A new study supports the positive effects of coffee, as it has linked some high levels of caffeine in blood with a reduction of weight and body fat and with less likely to suffer type 2 diabetes. The work has been carried out by an international team of researchers led by Susanna C. Larsson, from the Institute of Environmental Medicine at Stockholm University (Sweden), and their findings have been published in British Medical Journal.

The aim of the research was to find out the long-term effects of caffeine concentrations in the blood on the accumulation of body fat (adiposity), type 2 diabetes and major cardiovascular diseases. The investigators used the method of Mendelian randomization with genetic variants of nearly 10,000 people to analyze BMI (body mass index) and health problems such as type 2 diabetes, ischemic heart disease, atrial fibrillation, heart failure and cardiovascular events.

The results have shown that higher concentrations of caffeine were associated with lower BMI and fat mass and less risk of developing type 2 diabetes. They also indicate that about half of the effect of caffeine on type 2 diabetes is related to the decrease in body mass index, although the study authors have stressed that long-term clinical trials are necessary to confirm the findings.

Genetics influences whether you are more or less coffee

The Mendelian randomization method used in this study uses genetic variations with a known function to assess the causal effect of a risk factor. The researchers analyzed the CYP1A2 and AHR genes – which determine the speed at which the body processes caffeine – in 10,000 people. individuals with genetic variants People who cause caffeine to stay longer in their bloodstream tend to drink less coffee, but have higher concentrations of caffeine in their blood plasma.

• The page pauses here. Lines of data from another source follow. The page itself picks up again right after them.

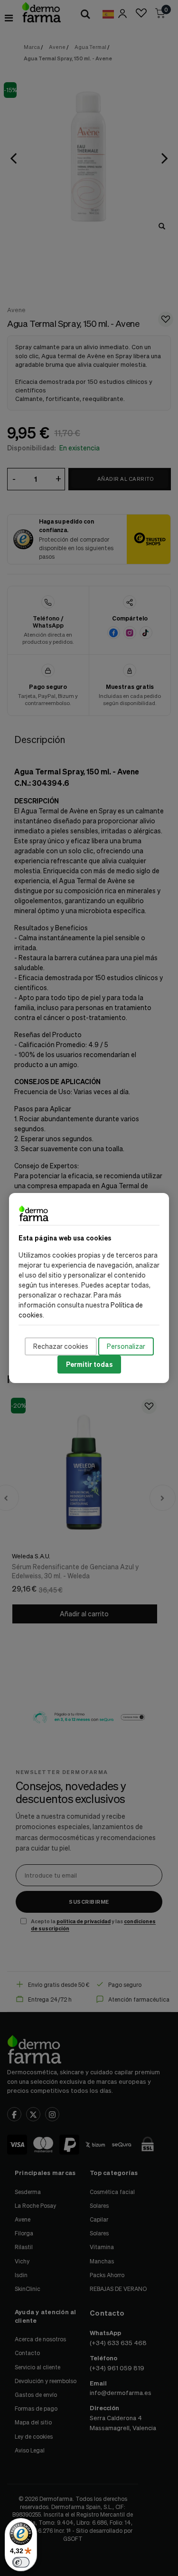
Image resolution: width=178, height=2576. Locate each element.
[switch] (20, 2562)
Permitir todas (89, 1364)
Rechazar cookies (60, 1346)
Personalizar (126, 1346)
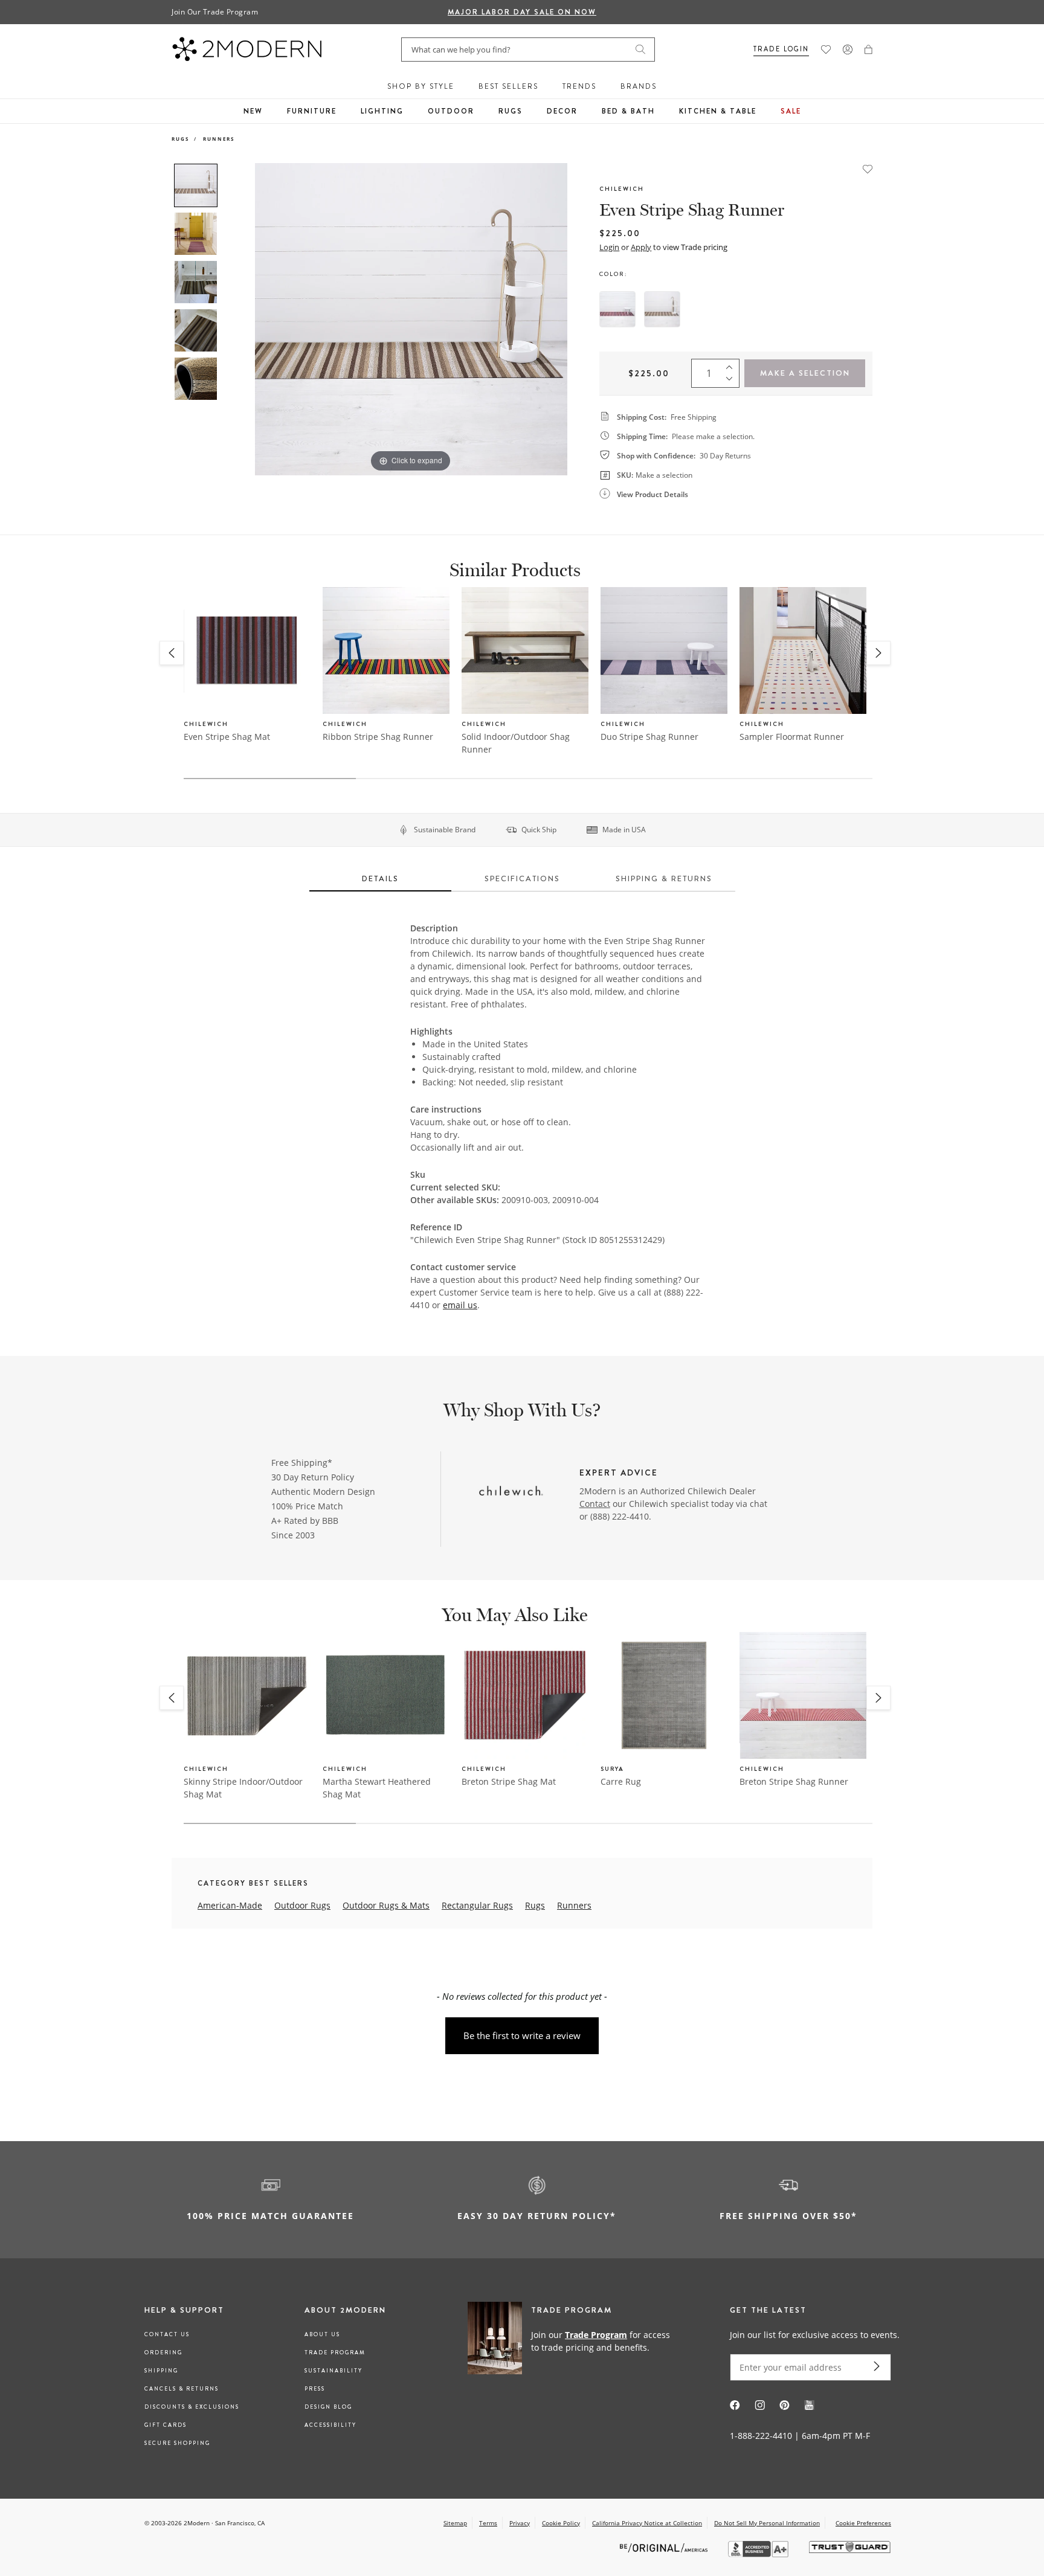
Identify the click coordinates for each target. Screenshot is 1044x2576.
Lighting (382, 111)
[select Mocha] (662, 309)
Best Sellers (508, 86)
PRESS (314, 2388)
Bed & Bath (628, 111)
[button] (868, 49)
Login (609, 247)
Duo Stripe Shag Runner (649, 736)
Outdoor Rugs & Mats (386, 1905)
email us (460, 1305)
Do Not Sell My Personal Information (767, 2523)
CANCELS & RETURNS (181, 2388)
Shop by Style (420, 86)
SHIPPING (161, 2370)
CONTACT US (167, 2334)
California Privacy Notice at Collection (647, 2523)
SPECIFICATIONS (522, 878)
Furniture (312, 111)
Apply (641, 247)
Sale (791, 111)
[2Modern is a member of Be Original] (665, 2547)
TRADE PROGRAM (335, 2352)
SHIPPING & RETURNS (664, 878)
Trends (579, 86)
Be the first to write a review (522, 2035)
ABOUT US (322, 2334)
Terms (488, 2523)
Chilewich (621, 188)
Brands (638, 86)
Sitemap (455, 2523)
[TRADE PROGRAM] (573, 2340)
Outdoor (451, 111)
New (253, 111)
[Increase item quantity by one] (732, 365)
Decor (562, 111)
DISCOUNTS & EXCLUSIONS (191, 2407)
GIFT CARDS (165, 2425)
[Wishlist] (826, 49)
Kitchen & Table (717, 111)
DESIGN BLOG (328, 2407)
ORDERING (163, 2352)
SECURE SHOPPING (177, 2443)
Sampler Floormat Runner (792, 736)
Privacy (519, 2523)
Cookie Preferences (863, 2523)
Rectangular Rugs (477, 1905)
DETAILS (380, 878)
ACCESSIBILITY (330, 2425)
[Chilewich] (510, 1492)
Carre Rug (621, 1781)
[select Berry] (617, 309)
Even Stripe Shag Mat (227, 736)
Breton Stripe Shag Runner (794, 1781)
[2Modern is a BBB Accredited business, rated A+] (759, 2554)
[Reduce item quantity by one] (732, 382)
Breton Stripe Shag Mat (509, 1781)
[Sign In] (847, 49)
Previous (237, 319)
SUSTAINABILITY (333, 2370)
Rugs (510, 111)
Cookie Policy (561, 2523)
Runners (218, 138)
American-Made (230, 1905)
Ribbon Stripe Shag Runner (378, 736)
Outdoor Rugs (302, 1905)
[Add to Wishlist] (867, 168)
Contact (594, 1503)
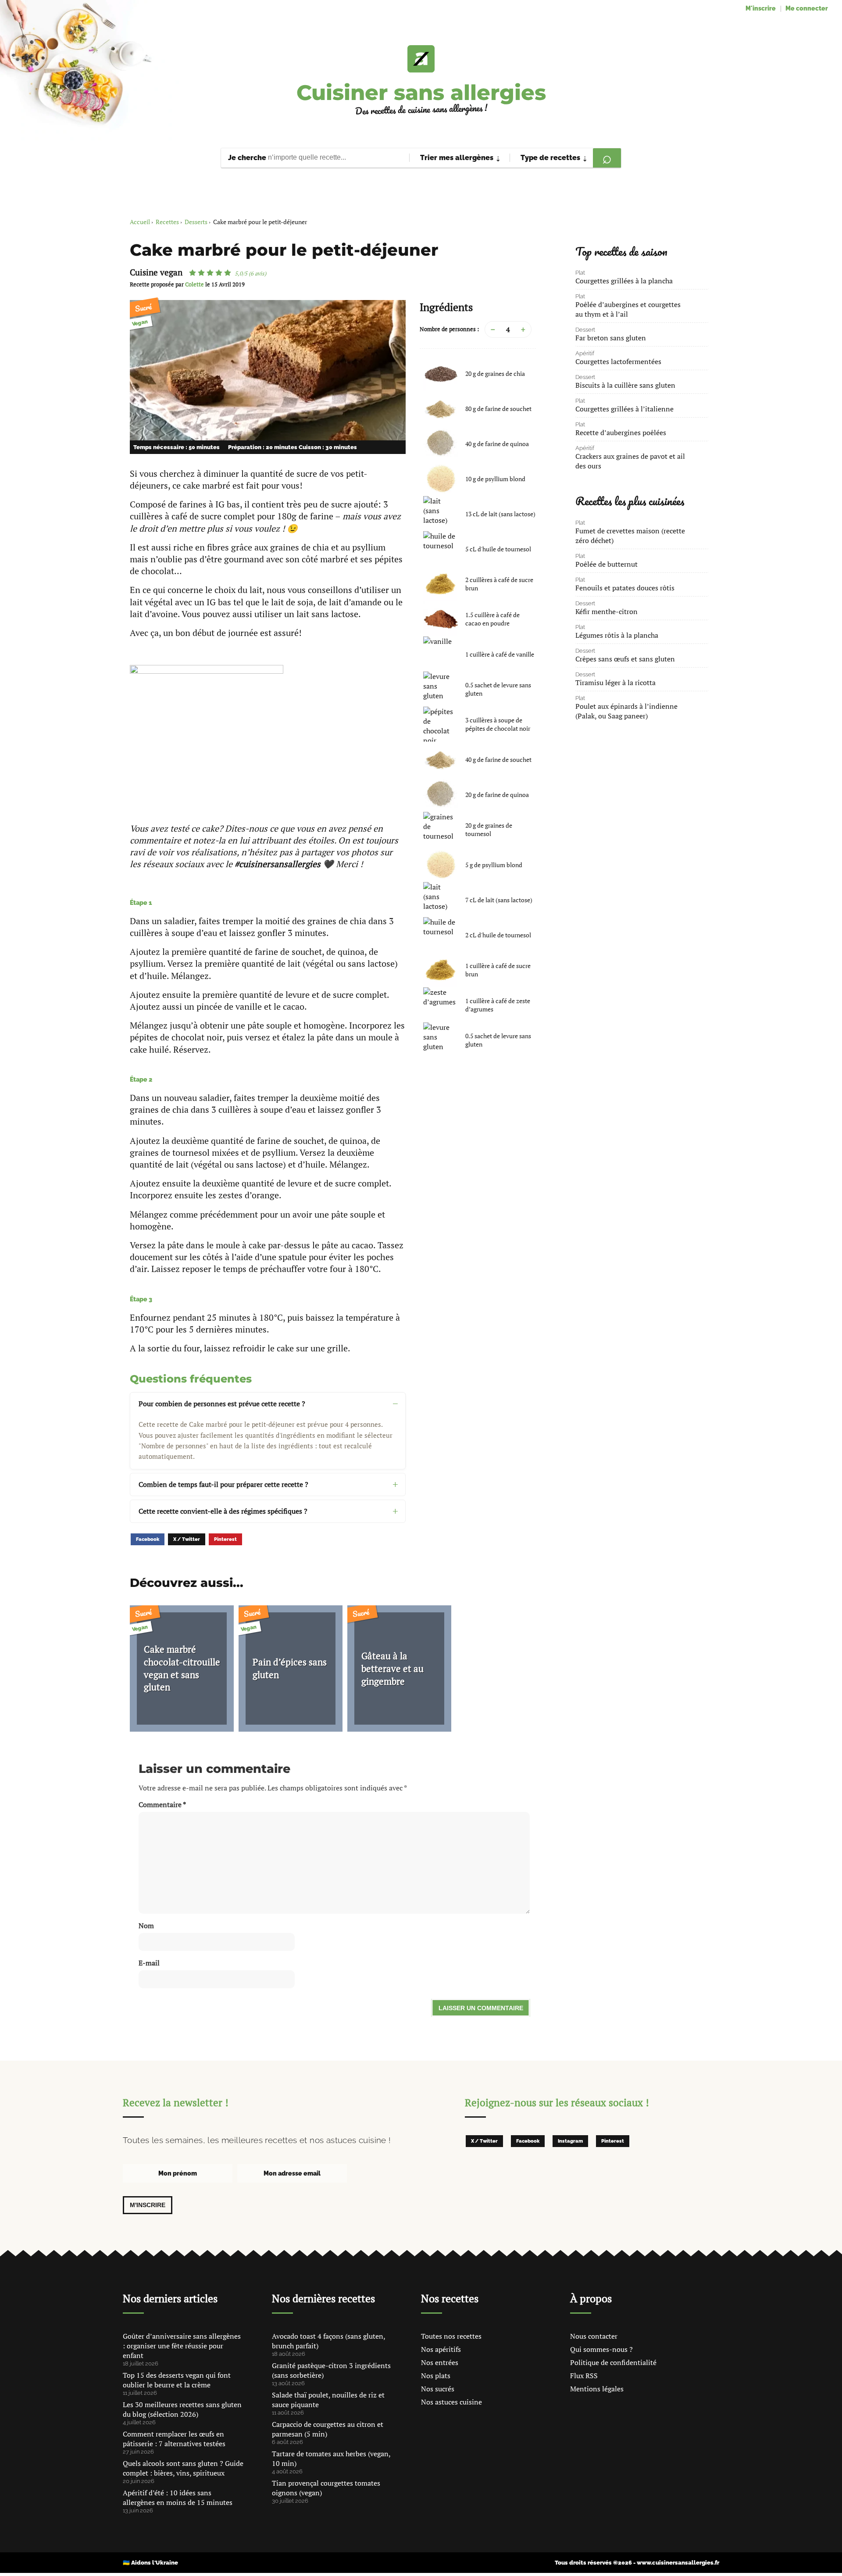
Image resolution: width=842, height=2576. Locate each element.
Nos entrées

The researchers found that higher genetically determined levels of caffeine in the blood were associated with lower weight and body fat and less risk of type 2 diabetes, and that weight loss promoted nearly half (43%) of the effect of caffeine on the risk of type 2 diabetes. They acknowledge, however, that the work has limitations, such as having used only two genetic variants and that all the participants are of European descent.

“Our Mendelian randomization finding suggests that caffeine could explain, at least in part, the inverse association between coffee consumption and type 2 diabetes risk,” they wrote. Randomized controlled trials are warranted to assess whether non-caloric caffeine-containing beverages might contribute to reducing the risk of obesity and type 2 diabetes”, they conclude.

“The results would somehow support the well-known protective effect of moderate coffee consumption on the risk of suffering and dying from the main non-communicable diseases (cancer, cardiovascular, diabetes), also evidenced in Spanish cohort studies. However, some important aspects remain unclear, such as to what extent the plasma level represents regular caffeine consumption and what proportion is due to consumption of coffee or other foods such as chocolate or sugary caffeinated beverages that also contain other caffeine. unhealthy nutrients” has declared to SMC Spain jesus sawProfessor of Preventive Medicine and Public Health and director of the Nutrition Epidemiology Unit of the Miguel Hernández University of Elche.

“The genetic study shows links and potential health benefits for individuals with certain genes that are attributed to faster coffee metabolism as an inherited trait, and potentially better metabolism. It does not study or recommend drinking more coffee, which was not the objective of this research. And, most importantly, when considering the consumption of coffee and energy drinks that contain caffeine, one must take into account the possible negative compensation for the excess calories in the form of sugar and fat of many of these drinks. Even for the option of increasing the use of calorie-free caffeinated beverages, a benefit has not yet been shown,” says Katarina Kos, Senior Lecturer in Diabetes and Obesity at the University of Exeter (United Kingdom), in statements to the same outlet.